Anne-Marie Pelletier
Théologienne
Membre de l’Académie pontificale pour la vie
S’il est une page de l’Evangile qui est gravée dans les mémoires, c’est bien celle de la parabole dite du Bon Samaritain. Que pourrait-on y entendre de nouveau? Et pourtant…
Le point de départ est ici la question d’un spécialiste de la loi, qui se présente à Jésus avec l’idée de le mettre à l’épreuve. Manifestement, l’homme est sûr de lui, son dessein est de tester Jésus en lui posant une question dont, en bon croyant observant, il a déjà la réponse: que faut-il faire pour avoir la vie éternelle? A la différence des récits parallèles en Marc et Luc, Jésus ne répond pas, mais retourne la question à son interlocuteur: qu’est-il écrit? que lis-tu? La réponse du légiste manifeste qu’il est bon connaisseur des Ecritures. Il cite la prescription du Deutéronome, qui commande l’amour de Dieu dans des termes qui sont ceux du chema Israël (Dt 6,4-5), la prière juive par excellence. Et il lui associe la prescription du Lévitique, appelant à aimer son frère comme soi-même (Lv 19, 18). Jésus acquiesce sobrement.
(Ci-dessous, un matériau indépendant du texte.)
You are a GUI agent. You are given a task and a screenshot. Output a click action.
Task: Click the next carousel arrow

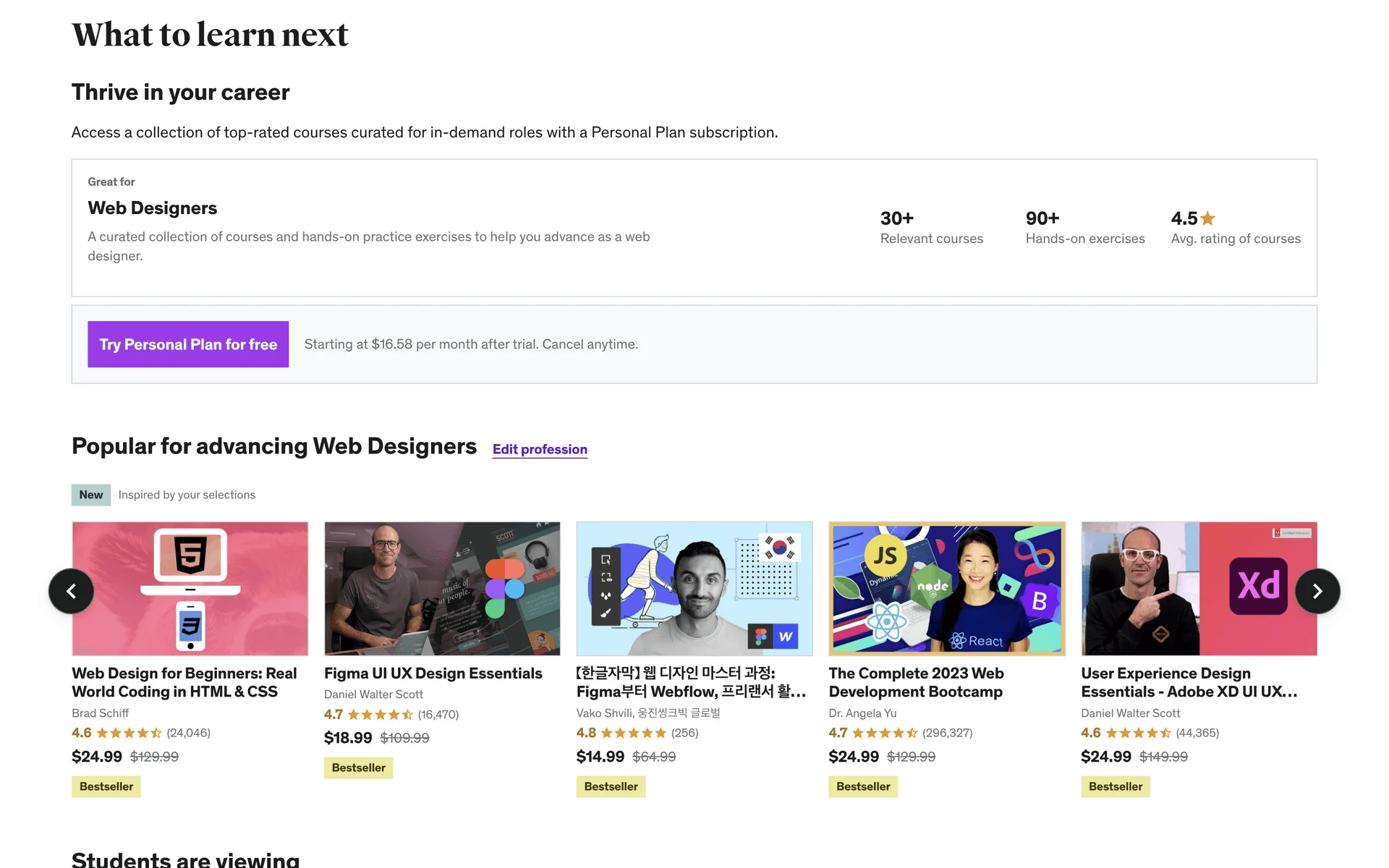point(1317,591)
Mais, pour continuer à tester Jésus, le légiste poursuit: «Qui est donc mon prochain?». En fait, cette question est tout sauf une question formelle. Elle vient toucher en chacun ce désir secret de délimiter l’espace de ses solidarités, de déterminer le périmètre de l’humanité à laquelle je me dois. Et au-delà de laquelle je serais dispensé d’exercer ma compassion, de m’intéresser au sort d’autrui. Les ethnologues confirment que c’est bien l’attitude naturelle des êtres humains de ramener l’humanité au cercle des proches, du groupe, du clan, de la famille. Or, voilà que la grande leçon de cet Evangile est de contester cette posture. Le prochain est celui dont je me fais proche en percevant son appel à l’aide et en y répondant, explique Jésus. Ainsi, c’est ma générosité ou l’étroitesse de mon cœur qui déterminent l’ampleur du monde de mes prochains. Voilà ce que doit vivre un disciple du Christ, témoin de la surabondance sans limite et sans condition de la sollicitude de Dieu pour notre monde blessé. En son Fils bien-aimé, Dieu vient secourir toute chair en détresse avec l’empressement, la délicatesse du Samaritain.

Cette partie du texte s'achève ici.